How the electorate has changed in key states and what it could mean this election
There have been significant population shifts in the last two decades in this country, and that has had a big impact on U.S. politics.
These demographic shifts are, in large measure, the reason why some states, like Ohio and Iowa, are no longer swing states — and why some have come on the map, like Georgia and Arizona.
These demographic shifts have also coincided with shifts within the parties. Republicans have been able to win over larger percentages of whites without college degrees, while Democrats have gained with college-educated white voters and Asian Americans, while also largely maintaining advantages with Black voters and Latinos.
Still, issues matter. The fundamentals on various issues favor Republicans, from views of the economy to immigration, which is why demographics are not necessarily destiny.
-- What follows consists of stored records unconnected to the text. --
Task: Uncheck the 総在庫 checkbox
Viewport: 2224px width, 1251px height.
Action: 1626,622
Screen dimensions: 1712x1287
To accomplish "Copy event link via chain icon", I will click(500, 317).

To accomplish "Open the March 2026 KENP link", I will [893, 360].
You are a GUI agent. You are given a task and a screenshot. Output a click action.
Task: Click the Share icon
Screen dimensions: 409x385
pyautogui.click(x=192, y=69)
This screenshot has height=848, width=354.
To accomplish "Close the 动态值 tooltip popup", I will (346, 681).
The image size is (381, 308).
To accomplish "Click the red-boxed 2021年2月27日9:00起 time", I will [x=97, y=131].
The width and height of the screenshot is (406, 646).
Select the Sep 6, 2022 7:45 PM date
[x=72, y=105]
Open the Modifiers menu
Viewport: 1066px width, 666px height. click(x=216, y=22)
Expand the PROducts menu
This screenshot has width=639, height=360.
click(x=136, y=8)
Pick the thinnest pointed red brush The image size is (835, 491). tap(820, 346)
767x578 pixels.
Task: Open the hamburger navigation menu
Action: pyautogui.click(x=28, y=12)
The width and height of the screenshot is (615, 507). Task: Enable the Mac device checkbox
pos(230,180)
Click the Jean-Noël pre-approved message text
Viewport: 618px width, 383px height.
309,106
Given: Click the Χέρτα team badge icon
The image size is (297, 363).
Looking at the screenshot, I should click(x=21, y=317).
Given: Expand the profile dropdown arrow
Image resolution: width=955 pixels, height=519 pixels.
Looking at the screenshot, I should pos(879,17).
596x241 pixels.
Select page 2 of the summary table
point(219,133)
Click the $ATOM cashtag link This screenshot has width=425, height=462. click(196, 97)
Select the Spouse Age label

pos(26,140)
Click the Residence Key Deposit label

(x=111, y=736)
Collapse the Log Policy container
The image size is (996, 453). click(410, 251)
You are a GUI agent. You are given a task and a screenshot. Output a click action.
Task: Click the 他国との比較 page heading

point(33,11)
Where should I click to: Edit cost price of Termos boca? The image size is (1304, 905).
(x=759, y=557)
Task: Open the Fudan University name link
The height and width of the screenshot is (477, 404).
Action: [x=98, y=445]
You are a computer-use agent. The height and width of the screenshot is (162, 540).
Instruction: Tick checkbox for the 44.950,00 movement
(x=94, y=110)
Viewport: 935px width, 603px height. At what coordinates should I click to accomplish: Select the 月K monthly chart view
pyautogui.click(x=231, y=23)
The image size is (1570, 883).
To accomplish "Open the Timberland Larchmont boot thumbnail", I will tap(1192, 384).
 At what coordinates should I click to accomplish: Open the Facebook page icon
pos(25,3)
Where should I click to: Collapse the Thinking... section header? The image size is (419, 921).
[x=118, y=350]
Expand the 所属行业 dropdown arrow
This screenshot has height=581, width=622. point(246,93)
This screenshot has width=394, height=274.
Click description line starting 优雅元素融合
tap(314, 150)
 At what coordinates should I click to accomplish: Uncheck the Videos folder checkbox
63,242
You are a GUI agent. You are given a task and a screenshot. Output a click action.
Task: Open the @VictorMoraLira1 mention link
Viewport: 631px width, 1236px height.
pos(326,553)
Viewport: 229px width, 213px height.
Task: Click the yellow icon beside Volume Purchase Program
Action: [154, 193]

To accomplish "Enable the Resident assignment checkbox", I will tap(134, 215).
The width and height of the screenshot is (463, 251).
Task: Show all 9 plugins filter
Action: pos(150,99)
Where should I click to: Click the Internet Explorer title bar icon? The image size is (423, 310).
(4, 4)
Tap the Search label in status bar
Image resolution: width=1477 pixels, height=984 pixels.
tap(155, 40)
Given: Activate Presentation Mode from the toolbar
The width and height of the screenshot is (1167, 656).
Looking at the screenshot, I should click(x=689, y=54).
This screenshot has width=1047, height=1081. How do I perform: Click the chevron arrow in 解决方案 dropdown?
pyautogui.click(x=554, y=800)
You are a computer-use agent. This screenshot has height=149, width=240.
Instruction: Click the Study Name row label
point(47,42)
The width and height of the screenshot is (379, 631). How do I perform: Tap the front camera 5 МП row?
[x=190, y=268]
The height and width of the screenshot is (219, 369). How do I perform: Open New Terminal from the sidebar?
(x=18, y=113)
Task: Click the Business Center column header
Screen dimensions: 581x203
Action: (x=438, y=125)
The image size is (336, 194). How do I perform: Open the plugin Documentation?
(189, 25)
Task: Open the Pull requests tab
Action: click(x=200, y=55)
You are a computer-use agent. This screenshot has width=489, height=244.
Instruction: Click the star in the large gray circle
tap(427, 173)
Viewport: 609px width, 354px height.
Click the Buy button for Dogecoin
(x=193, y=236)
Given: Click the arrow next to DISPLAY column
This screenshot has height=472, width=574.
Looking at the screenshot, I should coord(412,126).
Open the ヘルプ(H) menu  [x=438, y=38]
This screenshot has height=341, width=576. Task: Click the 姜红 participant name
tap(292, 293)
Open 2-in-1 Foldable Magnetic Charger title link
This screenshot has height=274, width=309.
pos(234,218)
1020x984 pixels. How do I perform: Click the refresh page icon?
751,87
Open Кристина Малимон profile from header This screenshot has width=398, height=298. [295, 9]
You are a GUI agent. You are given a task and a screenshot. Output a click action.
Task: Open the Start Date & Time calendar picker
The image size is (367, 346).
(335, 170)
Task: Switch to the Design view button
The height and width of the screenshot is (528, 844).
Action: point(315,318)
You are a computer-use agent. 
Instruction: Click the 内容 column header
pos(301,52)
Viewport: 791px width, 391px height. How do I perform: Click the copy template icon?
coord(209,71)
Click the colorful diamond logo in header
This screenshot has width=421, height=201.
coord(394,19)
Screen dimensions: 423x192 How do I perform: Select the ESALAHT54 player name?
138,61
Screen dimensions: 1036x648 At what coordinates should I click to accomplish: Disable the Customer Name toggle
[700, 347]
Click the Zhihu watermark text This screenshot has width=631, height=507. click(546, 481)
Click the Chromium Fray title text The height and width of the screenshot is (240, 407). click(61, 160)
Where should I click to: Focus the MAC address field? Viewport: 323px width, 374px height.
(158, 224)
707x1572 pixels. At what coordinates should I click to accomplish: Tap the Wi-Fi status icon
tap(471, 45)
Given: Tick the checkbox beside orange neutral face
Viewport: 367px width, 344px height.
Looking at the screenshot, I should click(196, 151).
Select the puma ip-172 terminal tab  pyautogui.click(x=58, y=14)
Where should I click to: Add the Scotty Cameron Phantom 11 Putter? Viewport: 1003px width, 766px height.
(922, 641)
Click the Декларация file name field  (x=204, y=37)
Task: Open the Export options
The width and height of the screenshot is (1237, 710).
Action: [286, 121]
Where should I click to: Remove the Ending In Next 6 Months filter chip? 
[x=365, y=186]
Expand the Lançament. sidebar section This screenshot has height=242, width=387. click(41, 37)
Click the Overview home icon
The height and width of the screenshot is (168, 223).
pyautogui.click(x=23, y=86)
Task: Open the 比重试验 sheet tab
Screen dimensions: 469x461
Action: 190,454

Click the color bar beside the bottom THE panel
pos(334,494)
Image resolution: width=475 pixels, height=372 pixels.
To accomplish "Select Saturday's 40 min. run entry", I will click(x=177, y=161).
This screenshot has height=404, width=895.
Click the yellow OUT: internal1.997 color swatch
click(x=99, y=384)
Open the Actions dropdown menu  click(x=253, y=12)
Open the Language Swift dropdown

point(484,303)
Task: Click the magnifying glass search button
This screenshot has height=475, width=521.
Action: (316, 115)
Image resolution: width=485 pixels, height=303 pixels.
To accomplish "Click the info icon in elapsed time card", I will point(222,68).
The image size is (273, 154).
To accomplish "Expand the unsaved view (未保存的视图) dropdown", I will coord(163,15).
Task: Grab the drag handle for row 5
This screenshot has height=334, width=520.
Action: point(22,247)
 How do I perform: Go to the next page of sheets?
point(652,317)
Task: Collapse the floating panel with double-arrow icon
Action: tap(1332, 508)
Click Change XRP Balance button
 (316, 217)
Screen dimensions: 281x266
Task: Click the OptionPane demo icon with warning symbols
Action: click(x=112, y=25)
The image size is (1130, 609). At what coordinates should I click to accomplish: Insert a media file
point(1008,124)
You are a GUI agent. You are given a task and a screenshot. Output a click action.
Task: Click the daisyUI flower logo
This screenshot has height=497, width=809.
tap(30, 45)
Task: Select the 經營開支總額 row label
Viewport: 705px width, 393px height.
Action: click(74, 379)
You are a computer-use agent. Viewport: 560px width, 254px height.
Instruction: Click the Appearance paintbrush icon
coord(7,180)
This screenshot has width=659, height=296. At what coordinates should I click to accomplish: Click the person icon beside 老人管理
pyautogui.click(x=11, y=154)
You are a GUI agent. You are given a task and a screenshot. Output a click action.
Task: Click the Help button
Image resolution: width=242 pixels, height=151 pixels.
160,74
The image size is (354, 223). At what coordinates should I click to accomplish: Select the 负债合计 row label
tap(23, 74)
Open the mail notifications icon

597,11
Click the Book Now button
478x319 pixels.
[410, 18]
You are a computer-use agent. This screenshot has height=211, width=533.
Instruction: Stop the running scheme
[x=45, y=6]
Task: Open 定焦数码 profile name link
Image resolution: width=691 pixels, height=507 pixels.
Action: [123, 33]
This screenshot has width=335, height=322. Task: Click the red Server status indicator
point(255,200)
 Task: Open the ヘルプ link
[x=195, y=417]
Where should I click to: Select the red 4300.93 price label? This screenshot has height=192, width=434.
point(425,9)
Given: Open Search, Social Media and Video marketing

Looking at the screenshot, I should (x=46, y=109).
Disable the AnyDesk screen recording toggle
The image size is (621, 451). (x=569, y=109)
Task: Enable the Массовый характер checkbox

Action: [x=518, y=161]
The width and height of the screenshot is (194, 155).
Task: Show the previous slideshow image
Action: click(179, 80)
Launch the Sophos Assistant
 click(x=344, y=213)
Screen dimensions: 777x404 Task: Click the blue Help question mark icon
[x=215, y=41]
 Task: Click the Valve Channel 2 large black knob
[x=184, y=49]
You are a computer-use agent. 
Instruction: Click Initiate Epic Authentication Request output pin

But they are a crucial part of explaining the political shifts, where the campaigns are focused, and why the seven states everyone is watching most closely are, in fact, the current crop of swing states.
NPR utilized data and projections from William Frey, a demographer at the Brookings Institution, as well as presidential exit polls conducted by Edison Research to do a deeper dive into the data and see what it could mean for this year’s presidential election.
Here are eight important findings:
1. White voters without college degrees have declined as a share of the electorate everywhere pretty significantly since 2008, while Latinos, AAPI voters and whites with degrees have increased dramatically
Whites without degrees were a majority of voters overall in 2008, but are now projected to be less than 40% in 2024.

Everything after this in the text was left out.